Квартиросъёмщик

Паганель
Что может быть слаще душевных страданий? Слаще страданий душа вряд ли что найдёт. Страдающий человек познаёт свою глубинную связь с миром, ему открываются все тайны. Он приобретает истинное знание, в то время как человек в наркотическом состоянии счастья находится вне себя и вне мира. Недосягаемые удовольствия дают душе неизмеримо больше, нежели непонятное счастье. Рассуждения о счастье очень напоминают рассуждения о реализме в искусстве.
Страдающая душа увеличивается в размерах и наполняет собой весь организм, и каждая клетка с её содержимым страдает. Страдают волосы, страдают ногти, страдает слизистая прямой кишки, страдает опорно-двигательный аппарат с поперечно-полосатой мускулатурой. Всё во власти страдания.
В дверь постучали, и ему пришлось открыть. На пороге стоял высокий чёрный парень в униформе «Комкаста».
- Заказывали телевизионный кабель, сэр?
- Да! – бодро ответил он. – Пожалуйста.
Парень принялся за работу. Квартиросъёмщик же прошёл на кухню, приоткрыл окно и закурил. Впереди ведь ещё целая жизнь, подумал он. Смерть-то ещё далеко. До смерти надо дожить и как следует пострадать. Он аккуратно стряхнул пепел в пустую банку из-под пива.

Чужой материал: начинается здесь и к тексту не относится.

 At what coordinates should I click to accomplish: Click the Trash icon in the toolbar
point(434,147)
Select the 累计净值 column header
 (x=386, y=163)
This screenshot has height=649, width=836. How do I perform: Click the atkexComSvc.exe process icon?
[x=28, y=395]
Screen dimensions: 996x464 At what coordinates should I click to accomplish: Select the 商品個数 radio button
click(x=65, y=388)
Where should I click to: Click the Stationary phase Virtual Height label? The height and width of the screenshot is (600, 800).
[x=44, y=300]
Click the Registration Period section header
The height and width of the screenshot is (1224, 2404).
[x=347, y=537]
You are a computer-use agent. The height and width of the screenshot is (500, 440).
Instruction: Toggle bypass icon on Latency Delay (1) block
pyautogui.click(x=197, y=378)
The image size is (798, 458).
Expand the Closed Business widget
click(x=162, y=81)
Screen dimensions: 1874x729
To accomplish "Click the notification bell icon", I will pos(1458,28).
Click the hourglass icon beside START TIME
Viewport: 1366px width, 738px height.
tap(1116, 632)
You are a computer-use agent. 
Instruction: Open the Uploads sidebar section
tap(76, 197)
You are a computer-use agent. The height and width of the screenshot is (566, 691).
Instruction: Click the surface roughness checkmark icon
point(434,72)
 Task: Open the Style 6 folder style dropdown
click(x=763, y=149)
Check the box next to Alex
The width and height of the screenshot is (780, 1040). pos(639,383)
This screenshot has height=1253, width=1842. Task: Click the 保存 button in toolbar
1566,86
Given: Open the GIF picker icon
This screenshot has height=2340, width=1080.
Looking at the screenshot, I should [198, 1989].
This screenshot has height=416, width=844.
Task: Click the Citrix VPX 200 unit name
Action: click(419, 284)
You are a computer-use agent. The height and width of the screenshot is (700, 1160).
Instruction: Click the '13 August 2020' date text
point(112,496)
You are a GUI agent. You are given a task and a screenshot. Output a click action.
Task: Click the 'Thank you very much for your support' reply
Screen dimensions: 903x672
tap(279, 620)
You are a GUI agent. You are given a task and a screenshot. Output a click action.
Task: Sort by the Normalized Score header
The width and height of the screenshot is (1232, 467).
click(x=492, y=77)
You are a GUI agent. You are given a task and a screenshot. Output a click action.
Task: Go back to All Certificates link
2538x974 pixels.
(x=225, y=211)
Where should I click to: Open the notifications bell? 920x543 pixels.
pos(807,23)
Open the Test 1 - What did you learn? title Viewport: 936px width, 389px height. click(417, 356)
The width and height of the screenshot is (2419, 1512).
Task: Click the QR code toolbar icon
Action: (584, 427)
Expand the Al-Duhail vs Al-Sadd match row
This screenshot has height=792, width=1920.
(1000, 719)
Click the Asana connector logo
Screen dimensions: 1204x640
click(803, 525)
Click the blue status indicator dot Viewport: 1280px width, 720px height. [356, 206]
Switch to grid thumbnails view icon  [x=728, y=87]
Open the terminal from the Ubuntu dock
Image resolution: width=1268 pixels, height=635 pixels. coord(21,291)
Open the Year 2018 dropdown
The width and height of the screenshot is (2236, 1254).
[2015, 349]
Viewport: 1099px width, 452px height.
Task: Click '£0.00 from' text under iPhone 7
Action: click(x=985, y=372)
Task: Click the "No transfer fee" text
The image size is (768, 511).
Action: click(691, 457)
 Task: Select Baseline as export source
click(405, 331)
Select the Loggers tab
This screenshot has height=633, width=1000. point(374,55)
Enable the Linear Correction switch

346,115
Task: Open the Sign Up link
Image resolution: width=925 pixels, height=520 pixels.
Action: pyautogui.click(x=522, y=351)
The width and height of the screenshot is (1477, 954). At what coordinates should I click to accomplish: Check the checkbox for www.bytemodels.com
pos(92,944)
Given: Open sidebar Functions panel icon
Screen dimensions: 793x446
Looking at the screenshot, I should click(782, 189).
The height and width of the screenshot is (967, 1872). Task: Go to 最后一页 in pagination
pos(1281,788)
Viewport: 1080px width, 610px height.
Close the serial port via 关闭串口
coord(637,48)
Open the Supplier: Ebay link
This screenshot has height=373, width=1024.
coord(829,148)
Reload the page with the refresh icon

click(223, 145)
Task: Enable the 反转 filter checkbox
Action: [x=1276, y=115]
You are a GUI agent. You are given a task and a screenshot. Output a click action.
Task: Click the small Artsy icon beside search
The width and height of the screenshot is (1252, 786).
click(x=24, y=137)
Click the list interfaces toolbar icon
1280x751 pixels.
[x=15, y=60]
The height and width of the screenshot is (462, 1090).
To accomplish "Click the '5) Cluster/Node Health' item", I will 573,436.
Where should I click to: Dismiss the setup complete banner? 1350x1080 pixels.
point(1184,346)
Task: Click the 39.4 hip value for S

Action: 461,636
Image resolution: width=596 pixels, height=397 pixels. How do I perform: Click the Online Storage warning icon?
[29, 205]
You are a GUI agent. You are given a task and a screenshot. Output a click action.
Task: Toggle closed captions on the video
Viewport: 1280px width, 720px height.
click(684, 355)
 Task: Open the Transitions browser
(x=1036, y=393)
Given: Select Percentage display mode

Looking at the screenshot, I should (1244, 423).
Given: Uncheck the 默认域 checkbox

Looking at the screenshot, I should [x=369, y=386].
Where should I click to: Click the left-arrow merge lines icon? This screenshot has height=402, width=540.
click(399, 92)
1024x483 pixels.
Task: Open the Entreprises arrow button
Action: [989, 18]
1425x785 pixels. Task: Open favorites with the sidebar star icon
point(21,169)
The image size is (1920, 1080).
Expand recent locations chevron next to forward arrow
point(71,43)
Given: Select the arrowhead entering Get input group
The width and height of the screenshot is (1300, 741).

- Сэр, - позвал его парень, - тут у вас какая-то ***ня с кабелем.
Квартиросъёмщик положил сигарету на край банки и направился в гостиную. Парень лежал на полу и грыз свой огромный желтый ботинок.
- Сэр, - просипел парень, - дайте мне кусочек сахара, не то я помру.
Квартиросъёмщик бросился на кухню, достал из пачки несколько кубиков сахара «Домино» и вернулся в гостиную. Парень проворно вытащил из пасти носок ботинка и квартиросъёмщик аккуратно положил сахарные кубики на его огромный красный язык. Язык мгновенно охватил кубики и отправил их в пищевод.
- Спасибо, сэр – африканские глаза парня благодарно сверкнули.
- Диабет? – поинтересовался квартиросъёмщик.
- Вроде того да ещё куча всяких непрятностей.
- А что именно? – пытался изобразить участие квартиросъёмщик.
- Скучно рассказывать сэр, да вам это неинтересно. Жизнь, сэр, мерзкая штука, я в свои двадцать лет это уяснил, как мотив Happy Birthday...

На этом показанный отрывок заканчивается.